Fourth, appellant argues that he is entitled extraordinary relief in the form of a new trial based on the many “troubling features” of his case.  Respondent argues that extraordinary relief is available only in exceptional circumstances when there is “grave doubt” as to a defendant’s guilt and that the substantial evidence of appellant’s guilt precludes such relief. 

            The Minnesota Supreme Court has held that where it “entertains grave doubt as to a defendant’s guilt, the interests of justice require that there be a new trial.”  State v. Johnson, 277 Minn. 368, 375, 152 N.W.2d 529, 533 (1967).  This is an extraordinary remedy that is rarely granted.  See, e.g., State v. Housley, 322 N.W.2d 746, 750-51 (Minn. 1982) (reversing conviction when state conceded that evidence does not support a reasonable inference that defendant knew he was shooting at a police officer and evidence supported conclusion that defendant reasonably believed that he was in imminent danger);State v.
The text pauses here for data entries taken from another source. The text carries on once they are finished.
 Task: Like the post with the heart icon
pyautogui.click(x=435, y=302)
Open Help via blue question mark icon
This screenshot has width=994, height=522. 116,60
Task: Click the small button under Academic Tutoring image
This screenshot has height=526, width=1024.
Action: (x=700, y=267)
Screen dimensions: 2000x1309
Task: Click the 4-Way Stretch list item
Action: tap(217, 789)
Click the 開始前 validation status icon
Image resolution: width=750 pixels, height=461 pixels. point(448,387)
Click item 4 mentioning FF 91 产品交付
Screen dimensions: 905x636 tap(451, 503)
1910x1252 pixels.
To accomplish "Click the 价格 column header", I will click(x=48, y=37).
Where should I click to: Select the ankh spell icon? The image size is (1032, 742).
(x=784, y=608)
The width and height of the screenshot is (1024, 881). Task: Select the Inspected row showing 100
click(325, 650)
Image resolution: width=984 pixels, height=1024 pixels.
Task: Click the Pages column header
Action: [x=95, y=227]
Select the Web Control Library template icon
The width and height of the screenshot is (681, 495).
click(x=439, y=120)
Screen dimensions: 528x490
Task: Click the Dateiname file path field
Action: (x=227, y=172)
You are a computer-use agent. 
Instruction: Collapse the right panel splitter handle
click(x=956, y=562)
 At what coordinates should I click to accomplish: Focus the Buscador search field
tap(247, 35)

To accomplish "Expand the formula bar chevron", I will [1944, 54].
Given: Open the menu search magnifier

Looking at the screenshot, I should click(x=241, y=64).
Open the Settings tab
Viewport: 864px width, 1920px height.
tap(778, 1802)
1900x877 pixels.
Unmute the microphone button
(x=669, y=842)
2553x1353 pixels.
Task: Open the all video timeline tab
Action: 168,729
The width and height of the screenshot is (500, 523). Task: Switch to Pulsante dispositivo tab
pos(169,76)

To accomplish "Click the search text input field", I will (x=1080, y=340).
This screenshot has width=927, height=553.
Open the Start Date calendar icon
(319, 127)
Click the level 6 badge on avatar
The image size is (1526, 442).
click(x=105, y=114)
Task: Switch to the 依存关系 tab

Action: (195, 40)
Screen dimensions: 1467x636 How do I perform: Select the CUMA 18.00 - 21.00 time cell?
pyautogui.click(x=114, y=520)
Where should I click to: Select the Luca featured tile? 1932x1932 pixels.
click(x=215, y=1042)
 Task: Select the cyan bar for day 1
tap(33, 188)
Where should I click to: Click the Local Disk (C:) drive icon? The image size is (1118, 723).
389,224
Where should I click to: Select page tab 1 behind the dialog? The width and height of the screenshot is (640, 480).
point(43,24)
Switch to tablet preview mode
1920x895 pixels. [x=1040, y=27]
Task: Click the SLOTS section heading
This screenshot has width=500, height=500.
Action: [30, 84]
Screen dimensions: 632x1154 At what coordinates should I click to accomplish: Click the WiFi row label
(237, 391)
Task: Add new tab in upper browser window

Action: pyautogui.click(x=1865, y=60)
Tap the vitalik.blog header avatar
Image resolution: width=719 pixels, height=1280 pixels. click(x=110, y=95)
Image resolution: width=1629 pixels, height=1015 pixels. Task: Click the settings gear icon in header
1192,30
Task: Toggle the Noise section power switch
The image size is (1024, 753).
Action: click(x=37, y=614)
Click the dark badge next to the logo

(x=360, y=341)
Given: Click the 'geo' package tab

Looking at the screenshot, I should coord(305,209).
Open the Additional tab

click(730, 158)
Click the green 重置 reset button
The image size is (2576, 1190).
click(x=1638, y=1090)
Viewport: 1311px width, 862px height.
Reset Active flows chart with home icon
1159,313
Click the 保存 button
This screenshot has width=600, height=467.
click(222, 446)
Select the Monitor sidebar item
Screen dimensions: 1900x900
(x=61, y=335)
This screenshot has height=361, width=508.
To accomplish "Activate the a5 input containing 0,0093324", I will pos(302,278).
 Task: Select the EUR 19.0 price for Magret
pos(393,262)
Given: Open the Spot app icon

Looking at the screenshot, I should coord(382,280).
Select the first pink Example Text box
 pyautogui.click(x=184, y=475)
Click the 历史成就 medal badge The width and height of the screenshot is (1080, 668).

Lundstrom, 285 Minn. 130, 141-42,171 N.W.2d 718, 725-26 (1969) (granting new trial when only evidence of voluntary manslaughter was circumstantial, expert was unable to conclude that death was caused by manual strangulation, and evidence supported defendant’s theory that he was merely attempting to restrain the hysterical victim). 

            Here, there was ample evidence to support the jury’s verdict.  Respondent called 22 witnesses, including police officers, other first-hand witnesses, and a domestic-violence expert, who corroborated M.S.’s testimony and version of events.  And the “troubling features” raised by appellant have been previously considered and rejected by this court.  Consequently, there is nothing exceptional about this case warranting the extraordinary remedy of a new trial.